Perkus had no idea of what was happening around him. They came up a small rise, the house in view, the barn a dark form beside the house where the light in the window suddenly went out. He spurred the horse, afraid he was too late. The carriage tumbled and rumbled and bounced over the road. The howl of a wolf leaped at his ears. The cry shot past his ears as from a cannon.
“He is going now, Poppa,” Covana said. “He is afraid of my red hair.”
They stopped the carriage in a swirl of dust at the front of the house. Perkus screamed out his wife’s name, “Marlen, Marlen, where are you?” There was no answer, but a dark figure broke from the front door and bustled toward the corner of the house.
Perkus saw the figure as the wolf. He fired his rifle directly at it, his eyes telling him he could not miss.
“Marlen,” he yelled again.
The door of the root cellar opened. Marlen stepped up out of the root cellar. “It was that terrible boy,” she said. “He is the real wolf of the hill.”
Perkus made his wife and daughter stay where they were as he went to look for the wolf, or the terrible boy.
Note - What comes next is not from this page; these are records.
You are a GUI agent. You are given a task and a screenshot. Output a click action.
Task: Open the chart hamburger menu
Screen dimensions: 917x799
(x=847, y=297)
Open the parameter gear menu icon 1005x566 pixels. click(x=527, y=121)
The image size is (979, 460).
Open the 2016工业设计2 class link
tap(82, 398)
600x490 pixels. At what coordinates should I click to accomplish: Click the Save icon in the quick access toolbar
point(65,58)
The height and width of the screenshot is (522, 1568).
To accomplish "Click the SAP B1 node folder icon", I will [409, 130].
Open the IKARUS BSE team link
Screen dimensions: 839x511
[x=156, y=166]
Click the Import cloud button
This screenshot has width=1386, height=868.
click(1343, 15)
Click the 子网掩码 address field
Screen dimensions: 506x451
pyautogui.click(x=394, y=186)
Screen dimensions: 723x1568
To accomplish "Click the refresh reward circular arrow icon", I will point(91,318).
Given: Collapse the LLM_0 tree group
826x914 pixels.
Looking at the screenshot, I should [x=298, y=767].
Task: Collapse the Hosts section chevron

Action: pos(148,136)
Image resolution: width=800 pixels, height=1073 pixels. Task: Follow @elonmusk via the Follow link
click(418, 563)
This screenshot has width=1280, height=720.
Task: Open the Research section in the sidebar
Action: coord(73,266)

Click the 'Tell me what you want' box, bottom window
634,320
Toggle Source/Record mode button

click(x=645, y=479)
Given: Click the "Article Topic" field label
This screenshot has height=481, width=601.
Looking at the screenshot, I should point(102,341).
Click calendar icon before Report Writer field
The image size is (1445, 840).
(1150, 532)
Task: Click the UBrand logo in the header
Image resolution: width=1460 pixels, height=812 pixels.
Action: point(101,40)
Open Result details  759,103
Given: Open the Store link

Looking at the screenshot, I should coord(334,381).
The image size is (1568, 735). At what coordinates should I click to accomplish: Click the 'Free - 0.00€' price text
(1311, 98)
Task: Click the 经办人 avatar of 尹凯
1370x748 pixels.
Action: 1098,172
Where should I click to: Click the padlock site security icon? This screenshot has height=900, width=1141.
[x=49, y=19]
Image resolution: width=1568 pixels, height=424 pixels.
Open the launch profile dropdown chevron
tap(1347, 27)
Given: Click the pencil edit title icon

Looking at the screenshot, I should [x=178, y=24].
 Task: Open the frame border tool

He had no idea of what he would find.
At the back side of the barn, on the ground, dead as he ever would be, Tal Willoughby lay on the ground with a large red stain, already fully dried, spread across his chest. His young face was seriously darkened with a heavy growth of beard. He, without a single doubt, looked a thousand years old.
Wulf Perkus would bet that he was at least that old. In a way, the Indians knew he was.
Later, after a week of worry, talking to the sheriff and the marshal from the territorial office, seeking information about the young man, nobody in the town or on neighboring spreads had ever heard of Tal Willoughby. It was as if he never existed.
Wulf Perkus finally knew that the young, handsome, pleasant young man was no longer a man of mystery, for sure not anywhere near Wolf Hill. He would not say that about anyplace else on the way west.